Reno Piano, an Italian architect, is the chief architect for the Whitney. He is known for his great museum designs. The design makes people smile as they view the art. The floor with rustic looking floor boards also adds beauty to the design as well as to the bright white walls. The use of the space allows the visitors to not just enjoy the art, but to also enjoy the beauty of the Hudson River and to enjoy the beauty of parts of New York City from above. Couch’s are strategically placed so that one can appreciate both the art of the American artists, the architecture of the museum, and the view of the City.  Near the couches, art work is either suspended or hung behind the couch. One piece of art, Negro Sunshine, is suspended from the ceiling as one gazes out the large windows. Outside at the back of the museum, there are abstract sculptures and table service for the top floor cafe. The museum guests can walk from one floor to the next via outdoor staircases or via the indoor stairs. This further enables the museum guests to fully appreciate the museum’s design.
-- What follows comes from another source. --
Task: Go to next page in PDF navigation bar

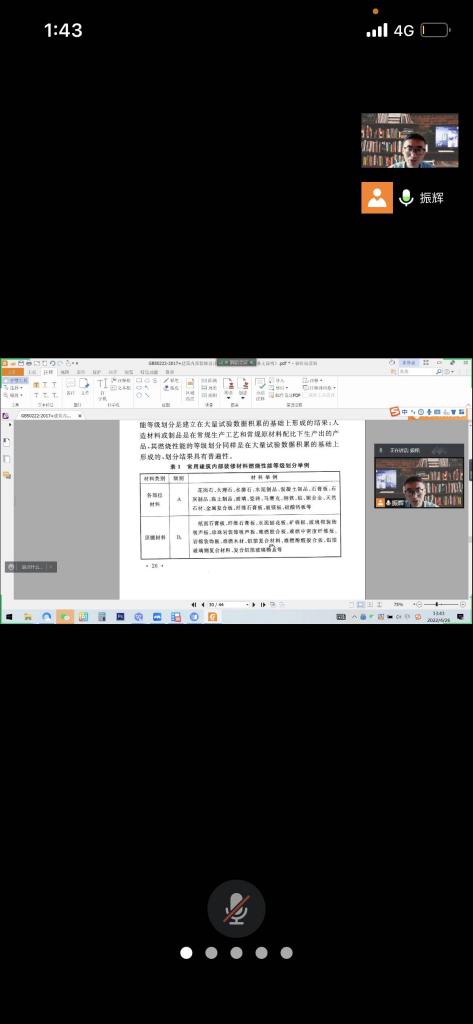Action: 254,605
Patrick Henry Bruce (1881-1936), Painting, c. 1921-22. Oil on canvas, 35 × 45 3/4 in. (88.9 × 116.2 cm). Whitney Museum of American Art, New York; gift of an anonymous donor 54.20
Patrick Henry Bruce (1881-1936), Painting, c. 1921-22. Oil on canvas, 35 × 45 3/4 in. (88.9 × 116.2 cm). Whitney Museum of American Art, New York; gift of an anonymous donor 54.20

The inaugural exhibit at the new Whitney showcases the Museum’s American collection. Despite its expansive collection, most of the collection features only a few works by a few hundred artists. The collection lacks depth from most of the artists. However, one is able to gain a glimpse of the work of many artists. As a result, he can get his appetite whet so that he can explore in-depth these artists at another venue. The exhibit features artists who are American born and those who immigrated to the United States. Some of the prominent work features work by Jackson Pollock, Jasper Johns, Jacob Lawrence, Thomas Hart Benton, Ruth Asawa, and Kara Walker. As one views the exhibit, he should pause and reflect on the arts’ meaning. Many of us sometimes ask if a piece of art is truly art. We say, I could have painted that myself. I Am guilty of saying this myself without examining the thought behind the work. The honest truth is that we did not create the piece. Everybody is a critic. We all bring a sum of all of our experiences to every piece of art that we examine. We all see different ideas within one piece of work. That is what makes art unique. Art is subjective. Is it devalued because we think it’s junk? Who determines what is art? We should look at the history behind the art and look at the artist himself to gain a greater understanding of the artwork. I tried to insert some pictures of the terraces as well as pictures of other works so that one could gain a fuller sense of the beauty of the work and of the space, but I was not able to insert them into this post.

image
Richard Barthe African Dancer, 1933

Come to the Whitney Museum soon. It is unlikely to disappoint its visitors. Enjoy a leisurely lunch or an early dinner while taking in precious views of the city and of American art. Enjoy the High Line and see some of the best eye candy that NYC has to offer. This is likely to become my new haunt. Make it yours today.